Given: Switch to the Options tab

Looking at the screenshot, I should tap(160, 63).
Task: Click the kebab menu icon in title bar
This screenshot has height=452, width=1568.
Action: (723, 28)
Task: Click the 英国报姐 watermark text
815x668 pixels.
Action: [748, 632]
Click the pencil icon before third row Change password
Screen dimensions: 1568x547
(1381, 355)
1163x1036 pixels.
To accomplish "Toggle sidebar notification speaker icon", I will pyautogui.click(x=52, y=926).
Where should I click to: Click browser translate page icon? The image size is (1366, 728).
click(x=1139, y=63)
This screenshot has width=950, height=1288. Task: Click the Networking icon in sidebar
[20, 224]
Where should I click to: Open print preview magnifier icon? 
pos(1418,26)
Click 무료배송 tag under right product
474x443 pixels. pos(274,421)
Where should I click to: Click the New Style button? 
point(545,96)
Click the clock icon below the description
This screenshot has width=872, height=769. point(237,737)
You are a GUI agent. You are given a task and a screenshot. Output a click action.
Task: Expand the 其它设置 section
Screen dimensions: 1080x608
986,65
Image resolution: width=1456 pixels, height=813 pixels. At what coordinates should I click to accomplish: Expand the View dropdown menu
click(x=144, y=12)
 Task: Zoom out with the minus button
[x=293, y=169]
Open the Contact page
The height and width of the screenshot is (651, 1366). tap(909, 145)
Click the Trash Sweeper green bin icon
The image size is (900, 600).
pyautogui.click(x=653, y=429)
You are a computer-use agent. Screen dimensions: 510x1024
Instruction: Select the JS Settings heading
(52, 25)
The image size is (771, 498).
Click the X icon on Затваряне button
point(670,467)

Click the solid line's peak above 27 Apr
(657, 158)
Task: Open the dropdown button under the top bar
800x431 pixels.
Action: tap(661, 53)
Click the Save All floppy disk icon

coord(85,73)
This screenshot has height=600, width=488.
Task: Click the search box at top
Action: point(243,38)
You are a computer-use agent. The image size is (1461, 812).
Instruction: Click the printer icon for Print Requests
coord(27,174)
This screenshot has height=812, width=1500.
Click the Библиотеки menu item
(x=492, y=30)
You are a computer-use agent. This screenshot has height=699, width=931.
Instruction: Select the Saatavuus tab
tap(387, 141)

++++++++++++++++++++

§ What the task requires
Please filter the data down to the lines containing the word "computer".

§ Your solution
You are a computer-use agent. Screen dimensions: 510x1024
You are a computer-use agent. The image size is (1461, 812).
You are a computer-use agent. This screenshot has height=699, width=931.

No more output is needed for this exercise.